**EXERCISE AIM**
Return only those lines of the material that contain "will".

**INPUT FOR THIS TASK**
* * *
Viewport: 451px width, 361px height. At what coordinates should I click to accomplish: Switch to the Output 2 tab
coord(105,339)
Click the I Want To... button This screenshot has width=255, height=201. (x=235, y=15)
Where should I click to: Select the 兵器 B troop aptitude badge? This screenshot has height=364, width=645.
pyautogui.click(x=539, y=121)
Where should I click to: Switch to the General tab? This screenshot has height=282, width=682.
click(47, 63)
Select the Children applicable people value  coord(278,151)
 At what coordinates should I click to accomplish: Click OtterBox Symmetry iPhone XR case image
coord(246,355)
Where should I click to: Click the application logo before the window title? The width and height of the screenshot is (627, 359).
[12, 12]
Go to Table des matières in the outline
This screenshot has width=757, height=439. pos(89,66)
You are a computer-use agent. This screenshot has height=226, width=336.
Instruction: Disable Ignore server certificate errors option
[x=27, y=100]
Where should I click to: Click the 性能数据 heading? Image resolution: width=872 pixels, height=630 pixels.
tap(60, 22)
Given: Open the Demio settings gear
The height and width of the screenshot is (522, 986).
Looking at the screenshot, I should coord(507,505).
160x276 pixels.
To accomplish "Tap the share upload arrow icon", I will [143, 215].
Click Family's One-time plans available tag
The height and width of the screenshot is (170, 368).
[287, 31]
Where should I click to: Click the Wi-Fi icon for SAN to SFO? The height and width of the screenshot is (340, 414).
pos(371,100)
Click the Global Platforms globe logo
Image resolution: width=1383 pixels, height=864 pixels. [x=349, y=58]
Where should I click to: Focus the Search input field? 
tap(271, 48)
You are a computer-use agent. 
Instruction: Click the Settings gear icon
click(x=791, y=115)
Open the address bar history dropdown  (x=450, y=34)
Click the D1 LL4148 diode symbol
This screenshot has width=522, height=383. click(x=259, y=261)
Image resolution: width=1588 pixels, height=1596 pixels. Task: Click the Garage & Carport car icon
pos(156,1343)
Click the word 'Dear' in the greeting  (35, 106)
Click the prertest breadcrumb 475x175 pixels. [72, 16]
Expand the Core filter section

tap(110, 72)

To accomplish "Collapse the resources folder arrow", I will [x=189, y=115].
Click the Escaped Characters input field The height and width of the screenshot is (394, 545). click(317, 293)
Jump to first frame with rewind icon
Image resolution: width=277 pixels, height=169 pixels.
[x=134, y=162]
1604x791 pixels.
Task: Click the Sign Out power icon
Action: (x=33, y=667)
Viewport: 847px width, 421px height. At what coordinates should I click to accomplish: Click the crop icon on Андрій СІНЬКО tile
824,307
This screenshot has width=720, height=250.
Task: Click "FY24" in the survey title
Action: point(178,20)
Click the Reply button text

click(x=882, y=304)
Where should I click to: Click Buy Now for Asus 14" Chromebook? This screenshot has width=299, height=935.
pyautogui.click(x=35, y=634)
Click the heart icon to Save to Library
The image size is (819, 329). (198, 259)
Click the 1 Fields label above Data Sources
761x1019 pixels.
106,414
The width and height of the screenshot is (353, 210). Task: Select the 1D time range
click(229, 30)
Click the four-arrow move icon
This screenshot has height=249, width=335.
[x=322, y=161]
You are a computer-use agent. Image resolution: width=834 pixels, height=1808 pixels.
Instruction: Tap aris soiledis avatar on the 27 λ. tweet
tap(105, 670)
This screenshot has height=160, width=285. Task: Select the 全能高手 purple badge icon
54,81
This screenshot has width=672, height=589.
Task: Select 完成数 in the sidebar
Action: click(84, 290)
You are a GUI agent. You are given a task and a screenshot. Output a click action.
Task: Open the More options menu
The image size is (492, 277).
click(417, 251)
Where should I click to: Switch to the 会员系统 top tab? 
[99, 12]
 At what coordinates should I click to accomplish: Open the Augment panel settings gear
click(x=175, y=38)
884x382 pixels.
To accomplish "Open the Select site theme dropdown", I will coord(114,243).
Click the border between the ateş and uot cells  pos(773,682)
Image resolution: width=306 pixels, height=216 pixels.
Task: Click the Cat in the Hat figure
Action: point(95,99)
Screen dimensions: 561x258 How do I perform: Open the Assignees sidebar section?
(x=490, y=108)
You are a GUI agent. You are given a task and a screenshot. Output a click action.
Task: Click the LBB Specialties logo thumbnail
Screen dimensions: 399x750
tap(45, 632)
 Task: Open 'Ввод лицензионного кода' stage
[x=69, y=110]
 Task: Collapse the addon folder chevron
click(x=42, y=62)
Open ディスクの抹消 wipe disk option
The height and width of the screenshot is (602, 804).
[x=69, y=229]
* * *
**EXERCISE OUTPUT**
To accomplish "Tap the share upload arrow icon", I will [143, 215].
To accomplish "Collapse the resources folder arrow", I will [x=189, y=115].
To accomplish "Open the Select site theme dropdown", I will coord(114,243).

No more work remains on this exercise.